About this task. From the listing below, work out how many lines contain "computer". Reply with that number only.
[[ Record excerpts open ]]
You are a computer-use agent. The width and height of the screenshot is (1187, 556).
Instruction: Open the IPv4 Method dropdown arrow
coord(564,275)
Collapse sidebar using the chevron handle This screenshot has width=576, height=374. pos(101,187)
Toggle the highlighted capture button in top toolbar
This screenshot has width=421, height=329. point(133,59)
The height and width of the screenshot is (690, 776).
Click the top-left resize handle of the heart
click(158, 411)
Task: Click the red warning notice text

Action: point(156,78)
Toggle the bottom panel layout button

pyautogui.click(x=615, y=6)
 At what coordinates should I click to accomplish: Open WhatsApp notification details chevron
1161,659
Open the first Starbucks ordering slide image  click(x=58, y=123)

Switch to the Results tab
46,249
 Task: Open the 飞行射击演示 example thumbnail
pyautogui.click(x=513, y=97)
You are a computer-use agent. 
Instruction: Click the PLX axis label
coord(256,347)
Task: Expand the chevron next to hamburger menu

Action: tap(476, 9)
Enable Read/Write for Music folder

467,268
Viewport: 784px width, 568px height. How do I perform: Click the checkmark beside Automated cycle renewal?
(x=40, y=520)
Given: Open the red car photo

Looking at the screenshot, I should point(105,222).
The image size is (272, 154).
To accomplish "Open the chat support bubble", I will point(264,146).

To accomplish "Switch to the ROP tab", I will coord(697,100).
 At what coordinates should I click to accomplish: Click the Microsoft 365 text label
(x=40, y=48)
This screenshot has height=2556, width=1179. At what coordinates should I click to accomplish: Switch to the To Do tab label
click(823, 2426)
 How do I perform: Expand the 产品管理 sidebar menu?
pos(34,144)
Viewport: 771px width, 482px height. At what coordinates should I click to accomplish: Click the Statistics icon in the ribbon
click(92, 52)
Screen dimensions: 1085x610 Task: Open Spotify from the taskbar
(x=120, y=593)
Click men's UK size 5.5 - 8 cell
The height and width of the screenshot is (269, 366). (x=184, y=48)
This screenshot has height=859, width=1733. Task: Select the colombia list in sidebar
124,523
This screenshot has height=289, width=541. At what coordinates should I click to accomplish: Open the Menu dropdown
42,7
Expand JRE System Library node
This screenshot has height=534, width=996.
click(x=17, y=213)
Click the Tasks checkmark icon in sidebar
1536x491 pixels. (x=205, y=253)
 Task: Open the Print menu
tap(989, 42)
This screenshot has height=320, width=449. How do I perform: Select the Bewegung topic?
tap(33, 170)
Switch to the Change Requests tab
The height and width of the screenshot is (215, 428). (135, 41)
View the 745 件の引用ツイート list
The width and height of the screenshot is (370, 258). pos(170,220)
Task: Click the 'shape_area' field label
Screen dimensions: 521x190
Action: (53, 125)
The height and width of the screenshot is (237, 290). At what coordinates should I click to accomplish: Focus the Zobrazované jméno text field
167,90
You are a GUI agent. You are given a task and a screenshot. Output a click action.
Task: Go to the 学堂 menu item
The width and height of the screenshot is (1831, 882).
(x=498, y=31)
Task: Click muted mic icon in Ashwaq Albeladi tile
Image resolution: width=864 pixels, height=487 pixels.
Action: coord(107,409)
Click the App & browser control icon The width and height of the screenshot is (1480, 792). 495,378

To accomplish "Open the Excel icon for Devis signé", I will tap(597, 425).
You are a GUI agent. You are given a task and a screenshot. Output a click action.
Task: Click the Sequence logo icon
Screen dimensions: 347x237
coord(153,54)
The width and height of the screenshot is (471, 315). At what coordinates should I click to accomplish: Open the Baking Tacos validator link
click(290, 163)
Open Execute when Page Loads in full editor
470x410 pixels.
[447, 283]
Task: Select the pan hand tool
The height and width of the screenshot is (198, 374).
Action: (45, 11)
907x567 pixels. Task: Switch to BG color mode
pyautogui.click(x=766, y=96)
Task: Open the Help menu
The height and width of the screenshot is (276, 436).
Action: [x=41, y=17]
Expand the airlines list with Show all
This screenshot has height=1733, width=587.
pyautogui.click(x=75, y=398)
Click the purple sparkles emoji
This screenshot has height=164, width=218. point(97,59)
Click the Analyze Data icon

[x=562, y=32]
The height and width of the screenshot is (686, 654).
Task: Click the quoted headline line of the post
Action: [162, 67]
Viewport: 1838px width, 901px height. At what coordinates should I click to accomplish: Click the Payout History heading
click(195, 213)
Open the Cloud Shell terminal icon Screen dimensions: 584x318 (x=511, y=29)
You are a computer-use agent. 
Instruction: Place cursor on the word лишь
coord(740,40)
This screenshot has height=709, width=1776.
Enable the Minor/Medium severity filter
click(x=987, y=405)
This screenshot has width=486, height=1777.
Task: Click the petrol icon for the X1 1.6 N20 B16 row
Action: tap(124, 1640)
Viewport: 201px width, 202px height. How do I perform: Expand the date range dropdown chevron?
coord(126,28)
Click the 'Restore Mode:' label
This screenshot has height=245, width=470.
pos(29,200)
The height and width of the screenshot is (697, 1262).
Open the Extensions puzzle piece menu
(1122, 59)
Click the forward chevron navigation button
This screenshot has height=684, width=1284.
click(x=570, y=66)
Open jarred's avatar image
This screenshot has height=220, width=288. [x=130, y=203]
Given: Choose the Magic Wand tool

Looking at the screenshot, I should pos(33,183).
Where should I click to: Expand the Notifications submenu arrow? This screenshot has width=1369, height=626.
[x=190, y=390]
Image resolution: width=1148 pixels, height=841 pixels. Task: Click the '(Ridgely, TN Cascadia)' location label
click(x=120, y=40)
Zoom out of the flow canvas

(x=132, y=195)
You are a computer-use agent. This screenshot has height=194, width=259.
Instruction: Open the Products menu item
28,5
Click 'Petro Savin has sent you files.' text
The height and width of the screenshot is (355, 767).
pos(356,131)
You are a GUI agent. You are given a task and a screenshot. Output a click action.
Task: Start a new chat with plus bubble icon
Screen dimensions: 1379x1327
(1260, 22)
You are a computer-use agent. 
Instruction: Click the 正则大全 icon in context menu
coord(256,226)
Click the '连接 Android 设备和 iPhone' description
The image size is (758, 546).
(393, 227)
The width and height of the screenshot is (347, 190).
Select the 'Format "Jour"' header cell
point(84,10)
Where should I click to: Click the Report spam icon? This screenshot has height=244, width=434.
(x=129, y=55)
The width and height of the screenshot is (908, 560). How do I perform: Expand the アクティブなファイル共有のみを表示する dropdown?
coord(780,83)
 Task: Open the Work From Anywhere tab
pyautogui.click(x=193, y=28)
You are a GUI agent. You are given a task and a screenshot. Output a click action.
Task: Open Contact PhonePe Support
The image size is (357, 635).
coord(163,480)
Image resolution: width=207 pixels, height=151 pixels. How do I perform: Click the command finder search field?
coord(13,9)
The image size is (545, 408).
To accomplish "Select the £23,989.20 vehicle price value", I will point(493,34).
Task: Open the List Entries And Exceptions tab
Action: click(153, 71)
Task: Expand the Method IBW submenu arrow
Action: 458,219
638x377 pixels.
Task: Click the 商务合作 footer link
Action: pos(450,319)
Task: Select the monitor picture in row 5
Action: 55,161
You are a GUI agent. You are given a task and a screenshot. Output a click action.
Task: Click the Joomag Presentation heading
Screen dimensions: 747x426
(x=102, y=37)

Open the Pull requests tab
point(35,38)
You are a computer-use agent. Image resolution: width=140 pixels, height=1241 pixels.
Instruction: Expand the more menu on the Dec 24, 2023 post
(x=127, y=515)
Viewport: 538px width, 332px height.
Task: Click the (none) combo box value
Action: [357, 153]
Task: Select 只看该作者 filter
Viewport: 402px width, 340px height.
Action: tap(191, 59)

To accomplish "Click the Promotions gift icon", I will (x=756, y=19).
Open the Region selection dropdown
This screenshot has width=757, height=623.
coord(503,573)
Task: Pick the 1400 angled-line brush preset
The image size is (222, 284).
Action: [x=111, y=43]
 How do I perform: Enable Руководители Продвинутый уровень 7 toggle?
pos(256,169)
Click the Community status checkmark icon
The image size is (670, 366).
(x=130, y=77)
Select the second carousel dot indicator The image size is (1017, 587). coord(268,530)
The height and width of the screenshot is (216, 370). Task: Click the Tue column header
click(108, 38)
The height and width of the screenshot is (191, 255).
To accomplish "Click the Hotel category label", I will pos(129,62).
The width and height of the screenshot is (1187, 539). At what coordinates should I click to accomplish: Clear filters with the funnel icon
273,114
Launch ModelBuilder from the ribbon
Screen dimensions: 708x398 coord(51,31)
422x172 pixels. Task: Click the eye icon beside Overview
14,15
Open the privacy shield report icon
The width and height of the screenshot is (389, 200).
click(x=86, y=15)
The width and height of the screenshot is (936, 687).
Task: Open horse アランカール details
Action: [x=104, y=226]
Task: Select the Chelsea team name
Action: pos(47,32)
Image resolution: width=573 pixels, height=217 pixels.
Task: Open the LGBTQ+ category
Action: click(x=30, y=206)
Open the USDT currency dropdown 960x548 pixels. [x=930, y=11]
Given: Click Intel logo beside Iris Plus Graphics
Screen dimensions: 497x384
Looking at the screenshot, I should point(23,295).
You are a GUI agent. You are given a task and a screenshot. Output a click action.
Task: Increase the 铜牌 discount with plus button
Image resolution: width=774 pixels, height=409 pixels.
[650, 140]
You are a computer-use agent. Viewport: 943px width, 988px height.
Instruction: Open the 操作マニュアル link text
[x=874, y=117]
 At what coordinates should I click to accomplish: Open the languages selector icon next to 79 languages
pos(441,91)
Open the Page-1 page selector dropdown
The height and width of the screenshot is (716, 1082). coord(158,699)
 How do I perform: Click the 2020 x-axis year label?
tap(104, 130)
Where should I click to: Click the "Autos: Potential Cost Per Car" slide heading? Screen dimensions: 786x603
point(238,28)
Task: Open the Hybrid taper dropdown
[[ Record excerpts closed ]]
Task result. 7